EXTRACT PROVIDED —
--- BEGIN ---
Deb Sokolow

Deb Sokolow works from a tiny rooftop room on top of the building where she lives in Chicago, Illinois. She also has a studio in an old building in an industrial area west of the West Loop.

Deb Sokolow makes drawings and books which speculate with humor and criticality on a number of subjects including architecture, politics, organizational structures and the human psyche. Sokolow’s most recent text-driven, maquette-like drawings visualize ideas in which architecture, design, psychology and social engineering overlap.

Deb teaches a course in the Department of Art Theory and Practice at Northwestern University called Drawing Humor. Which is adjacent to and sometimes overlaps with comics, where students spend quite a bit of time in the course talking about the relationship of image to text. Also, every week students brainstorm possible captions together for The New Yorker Cartoon Caption Contest.
--- END ---
PROVIDED RECORDS —
--- BEGIN ---
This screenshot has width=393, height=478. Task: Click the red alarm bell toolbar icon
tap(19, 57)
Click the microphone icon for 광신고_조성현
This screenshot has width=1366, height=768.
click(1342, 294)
--- END ---
TO BE DONE —
**a)** In the Deb Sokolow profile, what is the name of the course she teaches at Northwestern University?
**b)** Please write the next part of the Deb Sokolow profile, starting after its last sentence.

ANSWERS IN ORDER —
**a)** Drawing Humor

**b)**
Images of Deb’s of work can be viewed at www.debsokolow.com, on Instagram @debsokolow and at www.westernexhibitions.com

Did you grow up reading comics, and did you have any moments in your life when you stopped reading comics??

I did not have a lot of exposure to comics as a kid, other than following various comic strips like Cathy and Sylvia and Doonesbury in the newspaper, being gifted a Far Side book of comics, and buying a few Archie comics with birthday money. I grew up in Davis, California, a liberal college town near Sacramento, and there were some well-known artists, such as Robert Arneson, Roy De Forest and William T. Wiley, teaching at the university that were part of the funk art movement and made work that felt comic-adjacent and focused on things that eventually turned up in my own work like humor, a playful use of color and the autobiographical. Elements which were not at all in sync with what the New York art world was into then. Those artists at UC Davis shared similar sensibilities in a similar time frame with Chicago Imagists like Jim Nutt, Gladys Nilsson and Suellen Rocca, who I wouldn’t discover until I moved to Chicago, but as a kid I could see the legacy of Arneson and the work of his students in the various public sculptures around town and in local artisan shops where there would always be a bunch of goofy mugs for sale.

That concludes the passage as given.